[Data provided Boundary: Start]
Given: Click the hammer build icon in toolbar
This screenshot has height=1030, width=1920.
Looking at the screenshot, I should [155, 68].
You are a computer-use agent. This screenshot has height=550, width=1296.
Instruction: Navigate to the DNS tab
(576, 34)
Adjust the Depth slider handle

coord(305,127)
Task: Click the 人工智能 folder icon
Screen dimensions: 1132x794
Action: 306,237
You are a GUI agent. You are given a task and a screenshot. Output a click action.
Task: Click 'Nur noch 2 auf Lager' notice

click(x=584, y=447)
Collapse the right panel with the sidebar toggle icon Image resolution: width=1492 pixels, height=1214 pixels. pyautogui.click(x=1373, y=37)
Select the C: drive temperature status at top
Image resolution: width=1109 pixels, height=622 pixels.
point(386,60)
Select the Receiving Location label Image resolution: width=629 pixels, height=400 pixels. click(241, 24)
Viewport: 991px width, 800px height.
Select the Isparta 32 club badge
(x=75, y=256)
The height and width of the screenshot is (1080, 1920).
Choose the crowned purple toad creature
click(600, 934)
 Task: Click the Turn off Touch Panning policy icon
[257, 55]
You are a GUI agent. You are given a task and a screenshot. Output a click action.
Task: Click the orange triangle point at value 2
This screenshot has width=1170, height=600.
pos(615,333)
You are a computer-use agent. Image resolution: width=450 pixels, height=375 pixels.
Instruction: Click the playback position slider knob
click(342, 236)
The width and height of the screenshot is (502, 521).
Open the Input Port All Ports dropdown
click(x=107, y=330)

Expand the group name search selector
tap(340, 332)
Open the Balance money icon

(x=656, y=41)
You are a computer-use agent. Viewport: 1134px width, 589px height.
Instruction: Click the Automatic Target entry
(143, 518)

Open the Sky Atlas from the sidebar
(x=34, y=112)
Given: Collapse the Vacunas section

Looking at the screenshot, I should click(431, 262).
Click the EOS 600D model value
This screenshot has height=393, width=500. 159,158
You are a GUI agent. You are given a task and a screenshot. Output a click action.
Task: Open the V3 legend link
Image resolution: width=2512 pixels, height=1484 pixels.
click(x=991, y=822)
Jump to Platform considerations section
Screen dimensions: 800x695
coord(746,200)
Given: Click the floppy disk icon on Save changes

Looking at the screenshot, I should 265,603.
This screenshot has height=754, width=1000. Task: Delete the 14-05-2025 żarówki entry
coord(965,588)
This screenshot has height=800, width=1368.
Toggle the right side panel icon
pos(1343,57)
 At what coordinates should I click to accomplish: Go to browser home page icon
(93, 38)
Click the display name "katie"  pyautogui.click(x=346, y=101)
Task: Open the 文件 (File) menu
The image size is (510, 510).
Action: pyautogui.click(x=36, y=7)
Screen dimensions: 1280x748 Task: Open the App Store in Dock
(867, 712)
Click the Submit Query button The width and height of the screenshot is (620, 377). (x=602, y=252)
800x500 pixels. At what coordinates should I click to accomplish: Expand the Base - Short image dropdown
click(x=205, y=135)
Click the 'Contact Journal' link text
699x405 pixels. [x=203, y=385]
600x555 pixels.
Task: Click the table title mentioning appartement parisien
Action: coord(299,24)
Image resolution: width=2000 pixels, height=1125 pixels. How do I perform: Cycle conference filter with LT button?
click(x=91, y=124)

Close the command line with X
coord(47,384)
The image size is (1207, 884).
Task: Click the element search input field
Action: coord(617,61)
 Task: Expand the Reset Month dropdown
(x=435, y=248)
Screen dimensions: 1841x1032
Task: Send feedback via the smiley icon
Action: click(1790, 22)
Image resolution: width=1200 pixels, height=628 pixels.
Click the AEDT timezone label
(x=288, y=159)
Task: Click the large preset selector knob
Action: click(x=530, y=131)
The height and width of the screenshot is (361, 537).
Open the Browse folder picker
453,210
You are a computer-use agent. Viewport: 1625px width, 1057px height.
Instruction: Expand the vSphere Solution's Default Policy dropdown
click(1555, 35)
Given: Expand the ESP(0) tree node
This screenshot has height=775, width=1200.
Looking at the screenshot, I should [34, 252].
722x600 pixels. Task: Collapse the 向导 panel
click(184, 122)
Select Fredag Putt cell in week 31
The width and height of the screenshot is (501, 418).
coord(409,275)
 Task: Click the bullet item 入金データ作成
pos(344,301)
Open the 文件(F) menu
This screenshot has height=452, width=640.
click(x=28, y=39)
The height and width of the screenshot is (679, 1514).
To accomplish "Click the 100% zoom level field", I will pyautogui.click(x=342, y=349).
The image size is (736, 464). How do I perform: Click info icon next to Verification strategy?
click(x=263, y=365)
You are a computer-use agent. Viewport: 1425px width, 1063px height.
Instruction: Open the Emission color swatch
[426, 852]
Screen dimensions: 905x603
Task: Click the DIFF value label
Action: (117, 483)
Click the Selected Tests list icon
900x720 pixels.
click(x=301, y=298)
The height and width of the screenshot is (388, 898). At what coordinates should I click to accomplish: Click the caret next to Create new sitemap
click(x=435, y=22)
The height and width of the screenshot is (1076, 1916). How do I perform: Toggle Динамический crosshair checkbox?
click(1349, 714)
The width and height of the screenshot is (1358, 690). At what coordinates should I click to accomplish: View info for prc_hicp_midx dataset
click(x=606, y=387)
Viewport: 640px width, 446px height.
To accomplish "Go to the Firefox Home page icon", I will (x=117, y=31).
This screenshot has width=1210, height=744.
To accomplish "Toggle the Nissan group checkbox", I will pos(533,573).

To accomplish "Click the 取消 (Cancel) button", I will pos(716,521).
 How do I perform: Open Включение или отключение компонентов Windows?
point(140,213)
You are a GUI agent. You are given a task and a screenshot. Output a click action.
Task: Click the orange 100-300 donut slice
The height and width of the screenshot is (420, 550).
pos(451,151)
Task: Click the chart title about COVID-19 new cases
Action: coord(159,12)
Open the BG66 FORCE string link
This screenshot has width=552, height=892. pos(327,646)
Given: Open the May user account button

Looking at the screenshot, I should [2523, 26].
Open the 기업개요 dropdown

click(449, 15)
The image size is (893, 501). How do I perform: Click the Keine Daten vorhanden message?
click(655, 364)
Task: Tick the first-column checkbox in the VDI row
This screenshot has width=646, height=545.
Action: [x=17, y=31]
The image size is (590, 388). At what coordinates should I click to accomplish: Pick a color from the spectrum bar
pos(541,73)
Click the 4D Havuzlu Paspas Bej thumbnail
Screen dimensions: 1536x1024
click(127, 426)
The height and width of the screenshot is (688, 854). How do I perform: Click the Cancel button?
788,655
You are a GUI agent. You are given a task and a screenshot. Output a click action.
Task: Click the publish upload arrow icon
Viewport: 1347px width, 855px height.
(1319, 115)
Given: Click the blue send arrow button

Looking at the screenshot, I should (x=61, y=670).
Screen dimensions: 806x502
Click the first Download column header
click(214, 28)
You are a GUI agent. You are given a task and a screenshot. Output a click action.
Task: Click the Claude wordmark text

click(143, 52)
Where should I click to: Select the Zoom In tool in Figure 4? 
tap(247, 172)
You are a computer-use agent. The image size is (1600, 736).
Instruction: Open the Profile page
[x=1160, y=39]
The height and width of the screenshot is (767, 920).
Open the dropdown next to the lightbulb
[Data provided Boundary: End]
The task -
Say the number of lines in the records above that include the string "computer", and no more.

Final answer -
6